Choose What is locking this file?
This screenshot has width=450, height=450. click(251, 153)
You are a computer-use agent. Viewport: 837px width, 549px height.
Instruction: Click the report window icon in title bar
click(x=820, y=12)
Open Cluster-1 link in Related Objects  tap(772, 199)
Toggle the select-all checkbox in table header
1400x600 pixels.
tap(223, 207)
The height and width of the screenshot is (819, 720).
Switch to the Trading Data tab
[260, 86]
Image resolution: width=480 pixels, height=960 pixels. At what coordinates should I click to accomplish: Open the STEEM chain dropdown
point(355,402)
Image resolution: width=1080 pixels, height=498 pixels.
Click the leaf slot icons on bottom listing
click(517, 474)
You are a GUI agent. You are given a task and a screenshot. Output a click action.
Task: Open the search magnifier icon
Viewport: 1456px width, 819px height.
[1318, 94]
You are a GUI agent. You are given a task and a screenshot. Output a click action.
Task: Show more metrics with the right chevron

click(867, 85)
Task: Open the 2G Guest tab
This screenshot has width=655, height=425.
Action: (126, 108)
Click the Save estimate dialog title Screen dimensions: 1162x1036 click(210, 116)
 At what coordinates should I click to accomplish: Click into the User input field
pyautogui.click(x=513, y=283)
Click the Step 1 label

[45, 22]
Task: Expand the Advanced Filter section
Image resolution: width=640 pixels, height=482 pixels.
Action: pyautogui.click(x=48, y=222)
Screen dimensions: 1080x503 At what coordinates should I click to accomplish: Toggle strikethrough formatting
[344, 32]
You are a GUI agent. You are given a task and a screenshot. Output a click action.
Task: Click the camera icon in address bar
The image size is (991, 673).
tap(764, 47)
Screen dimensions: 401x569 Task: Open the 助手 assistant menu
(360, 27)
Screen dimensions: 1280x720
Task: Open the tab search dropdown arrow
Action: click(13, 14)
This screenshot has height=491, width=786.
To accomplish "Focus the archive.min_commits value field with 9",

──────

EXERCISE: Return an exact copy of only the lines from the one with "Task: Show more" through the end of the listing above, both included.

SOLUTION BELOW:
Task: Show more metrics with the right chevron

click(867, 85)
Task: Open the 2G Guest tab
This screenshot has width=655, height=425.
Action: (126, 108)
Click the Save estimate dialog title Screen dimensions: 1162x1036 click(210, 116)
 At what coordinates should I click to accomplish: Click into the User input field
pyautogui.click(x=513, y=283)
Click the Step 1 label

[45, 22]
Task: Expand the Advanced Filter section
Image resolution: width=640 pixels, height=482 pixels.
Action: pyautogui.click(x=48, y=222)
Screen dimensions: 1080x503 At what coordinates should I click to accomplish: Toggle strikethrough formatting
[344, 32]
You are a GUI agent. You are given a task and a screenshot. Output a click action.
Task: Click the camera icon in address bar
The image size is (991, 673).
tap(764, 47)
Screen dimensions: 401x569 Task: Open the 助手 assistant menu
(360, 27)
Screen dimensions: 1280x720
Task: Open the tab search dropdown arrow
Action: click(13, 14)
This screenshot has height=491, width=786.
To accomplish "Focus the archive.min_commits value field with 9",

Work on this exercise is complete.